With so much to see and do in Delhi it was hard to choose my favourites but here is what I recommend if you are here for a short time. You will need to plan an itinerary as Delhi is vast and lots of things are  spread out. I did hire a driver on one day which I would recommend if you plan to cover a lot of areas.

New Delhi Railway Station – One of the busiest and largest stations I saw throughout my travels in India, we arrived to a sea of bag carriers, taxi and rickshaw drivers playing spot the tourist before I had even stepped off the train. A very interesting place once you are part of the buzz with a taxi booth outside which we used for a fair price. There is a tourist booking office upstairs which can be busy but I highly recommend stopping here to book any future journeys by train in advance if possible. There is also a café opposite it serving delicious and very cheap food and tasty chai. Check out my post on travel in India for further details.



The Red Fort – This breath-taking fort is surrounded by an 18metres high wall, houses a museum and a small market as well as the incredible architecture and beautiful gardens. Allow at least a few hours to explore inside and don’t miss the bullet holes on entering Lahore Gate from 1857 Siege of Delhi.

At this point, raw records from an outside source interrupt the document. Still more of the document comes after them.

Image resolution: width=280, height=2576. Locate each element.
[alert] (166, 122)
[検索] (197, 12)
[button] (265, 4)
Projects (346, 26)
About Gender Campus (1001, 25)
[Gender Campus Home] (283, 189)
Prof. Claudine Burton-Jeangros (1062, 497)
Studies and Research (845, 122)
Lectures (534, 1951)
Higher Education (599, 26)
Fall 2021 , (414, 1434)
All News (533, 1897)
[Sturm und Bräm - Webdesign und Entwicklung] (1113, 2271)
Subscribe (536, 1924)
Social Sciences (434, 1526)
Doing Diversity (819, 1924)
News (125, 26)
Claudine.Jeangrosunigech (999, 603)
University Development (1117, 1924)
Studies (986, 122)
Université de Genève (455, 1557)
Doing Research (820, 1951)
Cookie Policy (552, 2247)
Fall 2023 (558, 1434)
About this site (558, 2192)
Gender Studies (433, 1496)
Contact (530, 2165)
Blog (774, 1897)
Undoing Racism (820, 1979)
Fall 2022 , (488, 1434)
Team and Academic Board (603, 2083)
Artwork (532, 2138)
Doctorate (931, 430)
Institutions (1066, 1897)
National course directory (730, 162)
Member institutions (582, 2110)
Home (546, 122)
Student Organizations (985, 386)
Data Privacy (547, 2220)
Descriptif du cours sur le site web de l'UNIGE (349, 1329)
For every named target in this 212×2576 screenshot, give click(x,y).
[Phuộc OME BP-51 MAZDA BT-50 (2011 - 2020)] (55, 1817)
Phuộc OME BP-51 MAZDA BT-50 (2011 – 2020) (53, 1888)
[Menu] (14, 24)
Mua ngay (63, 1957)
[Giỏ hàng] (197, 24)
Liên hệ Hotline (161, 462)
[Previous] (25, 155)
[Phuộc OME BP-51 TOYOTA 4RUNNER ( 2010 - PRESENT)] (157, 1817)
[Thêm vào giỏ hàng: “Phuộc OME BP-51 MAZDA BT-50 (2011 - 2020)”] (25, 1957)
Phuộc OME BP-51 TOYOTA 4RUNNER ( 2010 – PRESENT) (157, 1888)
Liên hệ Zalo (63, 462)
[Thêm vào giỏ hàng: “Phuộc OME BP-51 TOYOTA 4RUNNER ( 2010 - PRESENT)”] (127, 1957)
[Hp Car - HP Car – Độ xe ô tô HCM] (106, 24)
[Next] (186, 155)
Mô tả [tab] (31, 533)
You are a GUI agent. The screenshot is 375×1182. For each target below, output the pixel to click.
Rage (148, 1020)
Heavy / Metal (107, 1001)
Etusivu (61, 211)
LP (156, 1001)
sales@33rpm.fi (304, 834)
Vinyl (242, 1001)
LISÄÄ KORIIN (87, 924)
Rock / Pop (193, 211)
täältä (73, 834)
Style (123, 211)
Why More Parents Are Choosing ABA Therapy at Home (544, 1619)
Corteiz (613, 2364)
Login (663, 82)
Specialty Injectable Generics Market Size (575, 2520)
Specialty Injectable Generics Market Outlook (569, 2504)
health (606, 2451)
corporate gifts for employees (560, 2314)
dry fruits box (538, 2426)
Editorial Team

India Gate – A memorial for the 82,000 Indian soldiers who died during the First World War with many of their names inscribed within the gate. Not to be mistaken with the Gateway of India in Mumbai.


National Museum – Delhi has multiple museums and it was a struggle deciding on which one to visit. This one is has antiques from the silk route, musical instruments and most memorably a suit of armour for an elephant, so there is truly something for everyone and it is the perfect way to fill a rainy afternoon.


Qutb Minar – You will see what is apparently the tallest brick minaret in the world as you approach these extraordinary ruins. Once closer the carved calligraphy makes this a must see stop in your tour of Delhi and despite being charged a very hefty ‘tourist price’ for a lemon soda from one of the vendors before entering this was probably my favourite sight in Delhi. It is also a listed UNESCO world heritage site.


Lotus Temple – Shaped like a lotus flower this is certainly the most unusual temple I have ever seen. As it is a Bahá’í House of Worship it is open to all regardless of religion however you do have to leave your shoes outside. Incredibly the marble petals came from Greece as individual pieces and have been constructed together to make this incredible architecture.  To add to the almost futuristic feel the building is surrounded by ponds and gardens. Inside it has a very modern feel with television screens whilst readings and prayers can be read out to visitors no sermons take place in the temple.


Saleem Baalak Trust – Set up 28 years ago this charity provides food, security, health, education and love for thousands of children living on the streets. The ‘City Tour Walk’ is guided by former street children so is an insightful and personal account of the harsh realities they can face. After the tour we were taken back to the centre to meet some of the children they are currently working with. Learning about the work they do is heart-warming and seeing those smiling faces eager to pose for the camera is one of the most memorable experiences throughout my time in India. You can learn more about the charity at http://www.salaambaalaktrust.com/

*I did not receive any payment from anyone to write this post. All thoughts are from my own personal experience.